商業映像としてのリドリーの場面転換での色彩感覚は、たしかに見事で敬服するし、よく作りこまれていて170分にも及ぶ映像時間に退屈はなかった。
だが、痩せても枯れても天下のリドリー・スコットである。ヴィスコンティ、タルコフスキー、キューブリック亡き今なんとなく間違ってその先を期待してしまう。
フランシス・F・コッポラのゴッドファーザーpartⅡのような秀作に並ぶ色調を期待してしまうのだ。
この映画の長所は、何といってもレディ・ガガの衣装!!これはすごい。突き抜けている。2周、3週回って数着は何とはなしに無造作に着てるのだがこれだけでもアカデミー賞もんだ。演技も良い。事前ヤフーレヴューで指摘されていた―下卑た浪速の大阪のオバちゃん体形に加えてセリフまわしに安っぽい感情まかせの情けなさを載せてゆく哀れさ、惨めさを正確に演じきってた。ガガって本職ミュージシャンだよな?!
アル・パチーノの演技もよかった。七十過ぎの老醜たっぷりの血管ボロボロ感がフィルムによく焼き付けられてる。
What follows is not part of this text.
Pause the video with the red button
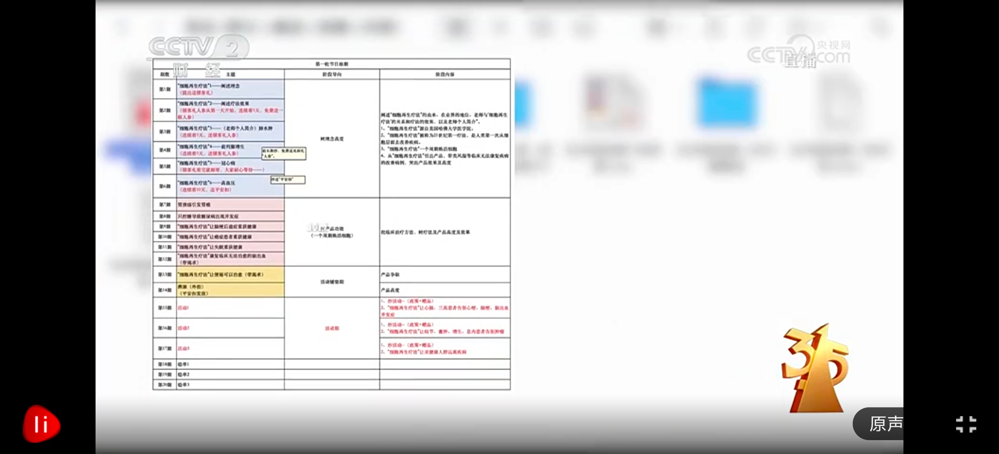coord(41,424)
えげつないバブルの頃の日本のAVを彷彿とさせる偽りにみちたギラギラ装飾は、ある意味的を得ているのかもしれないが、そんなリアリズムはもはや1秒でも1瞬でも感じたくない。ガガ演ずるパトリツィアとドライバー演じる機械的性交映像シーン―これも不快極まれりで私なら話の脈絡が繋がろうが繋がるまいがこの部分オールカットと断ずる。汚辱だけが連想されるドブの水を見る必要はいっしゅんも無い!